だいたい、理論に反した絵やメロディが美しいことなど日常茶飯事である。私は音楽理論を全然知らないが、それでもAlexiの曲が全然理論に沿っていない・しかし異次元的に美しいことは分かる。私の幼馴染が書くメロディも、一聴して「うーん、神の顕現」と感じるが、理論に沿ってやっていたらあんなメロディは出てこないと確信する。
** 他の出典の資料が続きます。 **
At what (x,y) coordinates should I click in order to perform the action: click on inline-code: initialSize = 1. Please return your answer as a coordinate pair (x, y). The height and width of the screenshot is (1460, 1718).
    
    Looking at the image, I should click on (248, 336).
理論に沿って説明しても最後には「根本的に何で?」に行き詰まるし、理論に沿っていなければ尚更、本人にさえ説明不能だ。何しろ本人は「意識的にやっていない」のだから、「なんとなく」超過のことは言えない(以上と超過、以下と未満を正確に使いたい気分)。

学習を通じて身につけた「実力」を超えている

単純な稼動時間・取り組んでいた時間だけで見れば、私は「グラフィックデザイン」をやっていた時間が最も長く、その次はおそらく「漫画っぽい絵」を描いていた時間が長い。しかし、自分が作った作品の中では「メタルな絵」の方が「イケている」と感じる。メタルの絵は取り組み時間としてはかなり短いのだが、単に「メタルっぽい絵が好きだから、よりよく感じる」だけでは説明できない、謎のクオリティというか、描かれていない何かを感じるのだ。
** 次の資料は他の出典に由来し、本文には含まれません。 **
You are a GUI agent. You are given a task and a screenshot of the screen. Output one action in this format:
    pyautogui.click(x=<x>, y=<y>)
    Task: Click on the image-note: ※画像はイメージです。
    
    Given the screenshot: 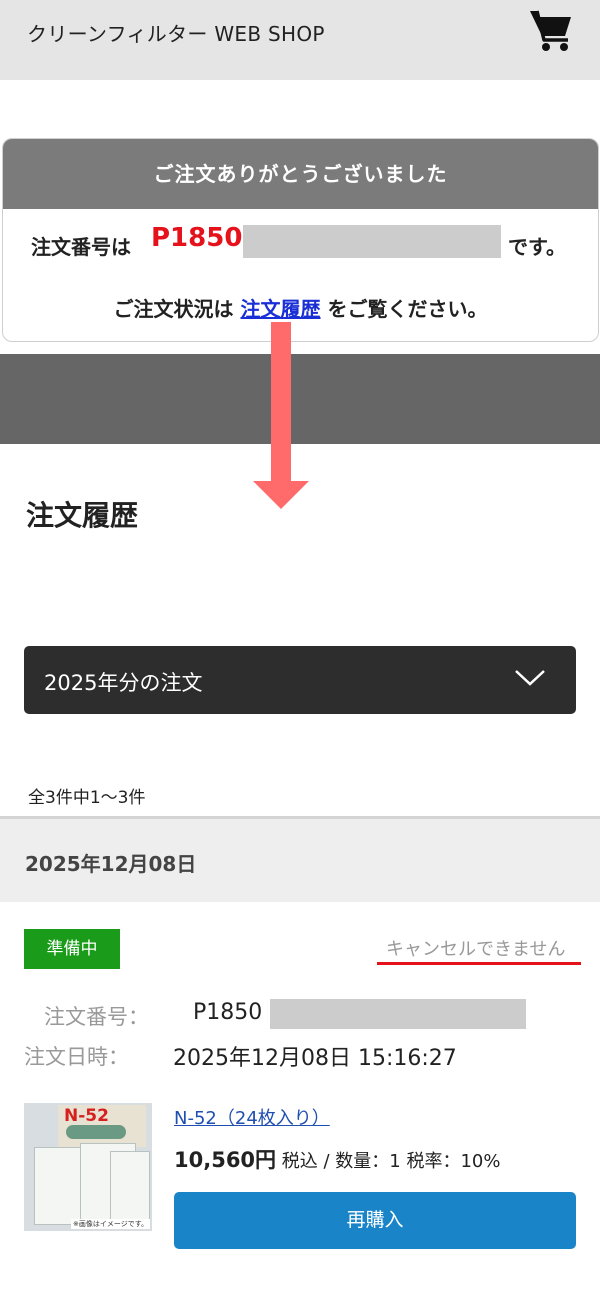 What is the action you would take?
    pyautogui.click(x=110, y=1224)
もちろん、漫画っぽい絵を描きまくる中で基礎デッサン力が身についたのは事実だし、グラフィックデザインのおかげで画面構成などが上達しているのだが、直接的な「メタルの絵の練習」は全くしていないのに、ぶっつけ本番で本業より上手くやれてしまうのは不思議な現象である。

一大テーマへの回答

本記事で述べた「自分以外の何かによる自動出力」を才能A、「こだわり=未成年の感覚」を才能Bとすると、これまで私が一大テーマとしてきた「芸術と安穏は両立できるのか」の答えはこうだ。
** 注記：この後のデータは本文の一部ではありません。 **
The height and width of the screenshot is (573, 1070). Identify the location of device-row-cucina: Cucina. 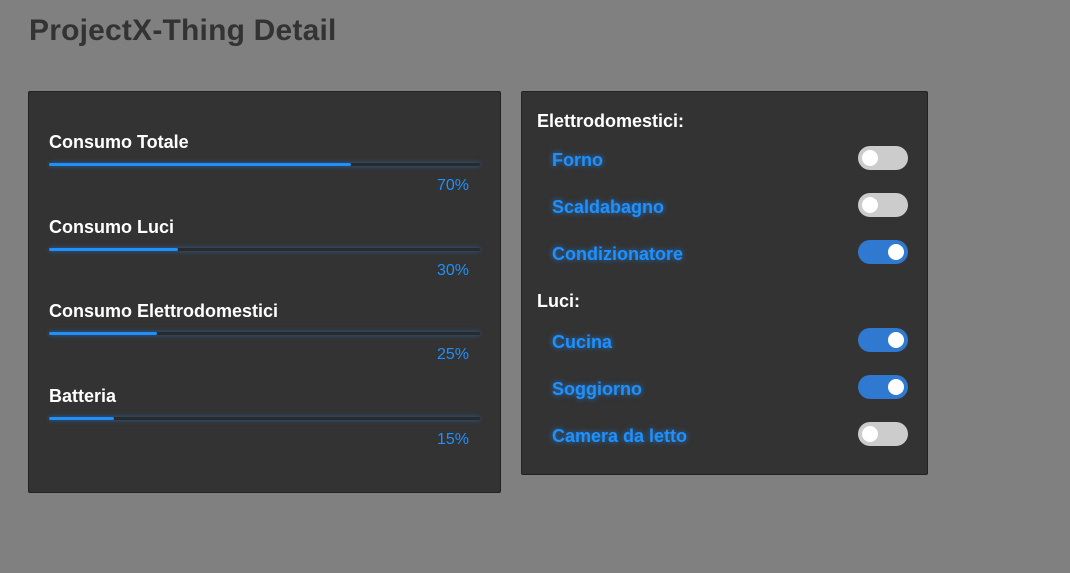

Aはできるが、Bはできない。AとBのどちらが「本当の才能」かは難しいところだが、再現性が無いのに安定しているという意味で、Aの方がより核心に迫っている気がする。Bはかなり年齢や経験、人間関係や金銭状態にまで左右される実感がある。

そんな調子でメタル絵の方がデザインより才能があっても、仕事の存在量が圧倒的に違うので、私のフルタイムジョブはデザインなのである。食うためには才能よりも需要の方が重要という、クッソつまらない事実が残念なのであった。